**Task instructions**
A - Update the piece on the Bakri affair from "Many Muslims in" to "they later embraced.", putting "Omar Bakri Mohammed" in place of "Omar Bakri Muhammad".
B - Take the piece on the Bakri affair further, picking up after its last sentence.

“Roddle Twaddle” and the Bakri affair

Many Muslims in this country, as correctly reported by the media this week, will not be sorry to see the back of Omar Bakri Muhammad, the leader of the former al-Muhajiroun. He had a small, marginal following, which mostly preached in the streets and was banned from some mosques. His, and his group’s, opinions were the subject of much disagreement, particularly his insistence that voting for non-Islamic parties was against Islam, even when it was intended to keep an even worse candidate out. There were also doctrinal issues, both those dating from the time when al-Muhajiroun were an offshoot of the British section of Hizbut-Tahreer, and from the Salafi movement they later embraced.

His decision to leave the country for Lebanon, where he holds citizenship, demonstrated that his claim of refugee status in any case has no merit. If you fear persecution in a country, you don’t go there for a holiday or to see Mama or to “take the pressure off the Muslim community”, as if he has shown much concern for that with his behaviour since 2001. “Not conducive to the public good” is a fairly good assessment of his presence in this country, unless his contributions to the economy by helping to sell papers with his various pronouncements and interviews counts as “public good”.

His presence has been so damaging that I have heard it suggested on many occasions that he is an agent provocateur. I first heard this suggestion well before 9/11, but this impression was reinforced by what took place in May: a group of his followers turned up at a demonstration outside the US embassy and chanted bellicose anti-American slogans. The media reported that such slogans were chanted at a demo at which the likes of Martin Mubanga, the former Guantanamo detainee, spoke, without mentioning that the people chanting the slogans were from a group which pronounced the organisers of the demo as being “very close to becoming munafiqeen (hypocrites)”. I found all of this out when I asked about the incident at a subsequent demonstration in Whitehall organised by the same people, and people wondered why OBM was getting away with his outrageous behaviour when the likes of Abu Hamza and Abdullah Faisal had not. Discussion of him on one traditional Muslim forum I regularly visit was not friendly; the news of his plans to have a heart operation on the NHS was greeted with surprise from one contributor that he had a heart!

**Recorded data**
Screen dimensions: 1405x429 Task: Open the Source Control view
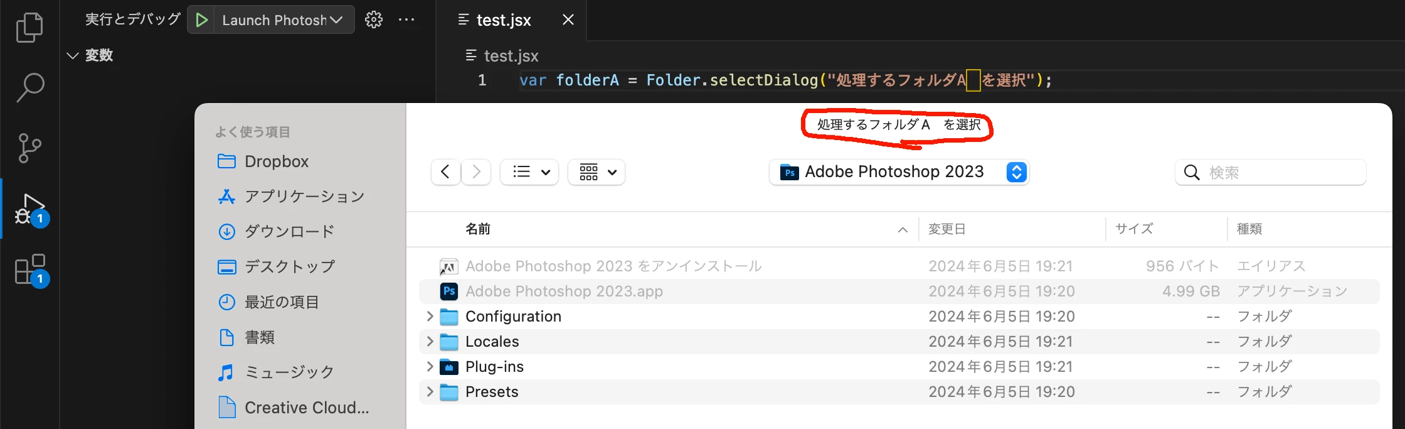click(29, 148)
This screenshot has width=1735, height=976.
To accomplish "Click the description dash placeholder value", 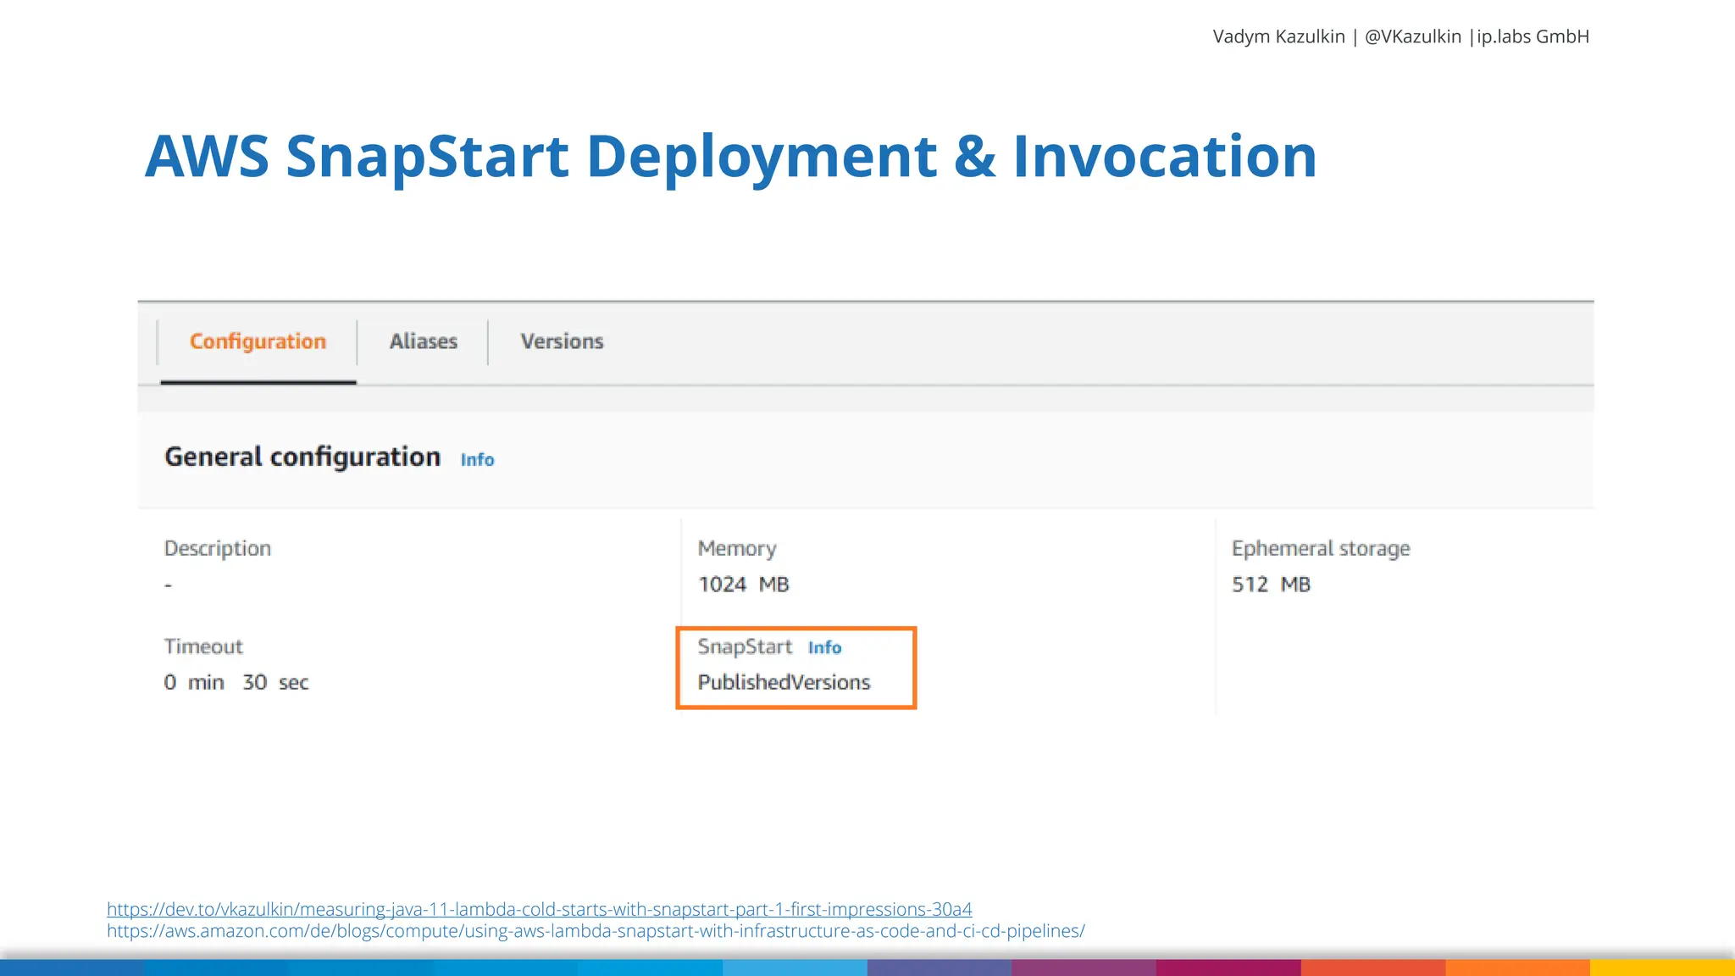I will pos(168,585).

**Task-by-task results**
A -
Many Muslims in this country, as correctly reported by the media this week, will not be sorry to see the back of Omar Bakri Mohammed, the leader of the former al-Muhajiroun. He had a small, marginal following, which mostly preached in the streets and was banned from some mosques. His, and his group’s, opinions were the subject of much disagreement, particularly his insistence that voting for non-Islamic parties was against Islam, even when it was intended to keep an even worse candidate out. There were also doctrinal issues, both those dating from the time when al-Muhajiroun were an offshoot of the British section of Hizbut-Tahreer, and from the Salafi movement they later embraced.

B -
Two particular articles on the OBM issue have caught my eye this weekend. One was in Saturday’s Daily Mail, entitled Inside the Fanatic’s Lair, and told how “secret tapes obtained by the Mail give a chilling insight into the Sheik of Hate’s web of terror … and the wife who loathes us as much as he does”. You might wonder what’s in his lair, but they found nothing more sinister than a cat called Michy, some Islamic textbooks and some “well-thumbed political tracts by Muslim extremists”, three computers and, of course, Omar Bakri’s fire-breathing wife.

The wife is the subject of some preposterous statements. Apparently, when she goes to the school to pick up her children, aged seven, eleven and sixteen, none of the other parents knows she is OBM’s wife and that “she, like her husband, preaches a gospel of hate against this country and its people”. How long can you keep secret information about who your dad is? And further on, we find no evidence that she actually preaches hate against the British – merely that she doesn’t like them and has said so, on the telephone to a personal friend. And the article gives the impression that her friends don’t know that she has pretty, wavy hair. Nonsense. Everyone who knows about Arab and Muslim culture knows that women take off their hijabs in front of other women, particularly Muslim women (and, incidentally, that the sight of “her head closely scarfed” is not a sign that she is a fanatic).

The other article, by Rod Liddle in the Spectator, expresses his personal distaste for Islam itself, but suggests that the likes of OBM be left free to spew their rubbish. Actually, there are some good points in the article – observing that those most keen to criticise Islam are those most likely to agree with some of its moral standpoints, and that British tolerance “does not extend to people who challenge our social mores”. I don’t for a moment agree with his assessment of Islam as a “primitive creed”; I find it very coherent indeed.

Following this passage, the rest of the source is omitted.